JVM instructions - sload

Question

I guess it is a basic question, but why there is no sload instruction? Why can you load all primitives besides short? (There is saload, but still...)

For :

public class ShortTest {
    public void test() {
        short i = 1;
        System.out.print(i);
    }
}

Compiler still uses iload_1. Is it because short is 16 bit type and processors handle better 32bits (since all modern processors are 32/64bits)?

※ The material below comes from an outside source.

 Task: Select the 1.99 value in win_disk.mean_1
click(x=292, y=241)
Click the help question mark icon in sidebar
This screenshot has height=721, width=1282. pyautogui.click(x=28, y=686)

Related: https://stackoverflow.com/questions/14531235/in-java-is-it-more-efficient-to-use-byte-or-short-instead-of-int-and-float-inst — Mark Rotteveel, Aug 27 '19 at 11:30
Event with parse (short) istore, iload is used. There is no sload instruction at all. Question is why? — Noskol, Aug 27 '19 at 11:56
why there is no optimization done iload could be replaced by iconst_1 in this example — Lee, Aug 27 '19 at 13:10
@Lee it does use `iconst_1`, i.e. `iconst_1, istore_1, getstatic System.out, iload_1, invokevirtual PrintStream.print(I)V` It could eliminate the local variable, but why should it? The author has written the code with a local variable and the compiler keeps it. The runtime performance is not affected anyway. — Holger, Aug 27 '19 at 15:22
And that is what i say is not optimal why load const store it and reload const instead of use const directly. Ok the code says so but it could be optimized — Lee, Aug 28 '19 at 06:07

score 7 · Accepted Answer · edited Jun 20 '20 at 09:12

Refer to the JVM specification, §2.11.1. Types and the Java Virtual Machine:

Note that most instructions in Table 2.11.1-A do not have forms for the integral types byte, char, and short. None have forms for the boolean type. A compiler encodes loads of literal values of types byte and short using Java Virtual Machine instructions that sign-extend those values to values of type int at compile-time or run-time. Loads of literal values of types boolean and char are encoded using instructions that zero-extend the literal to a value of type int at compile-time or run-time. Likewise, loads from arrays of values of type boolean, byte, short, and char are encoded using Java Virtual Machine instructions that sign-extend or zero-extend the values to values of type int. Thus, most operations on values of actual types boolean, byte, char, and short are correctly performed by instructions operating on values of computational type int.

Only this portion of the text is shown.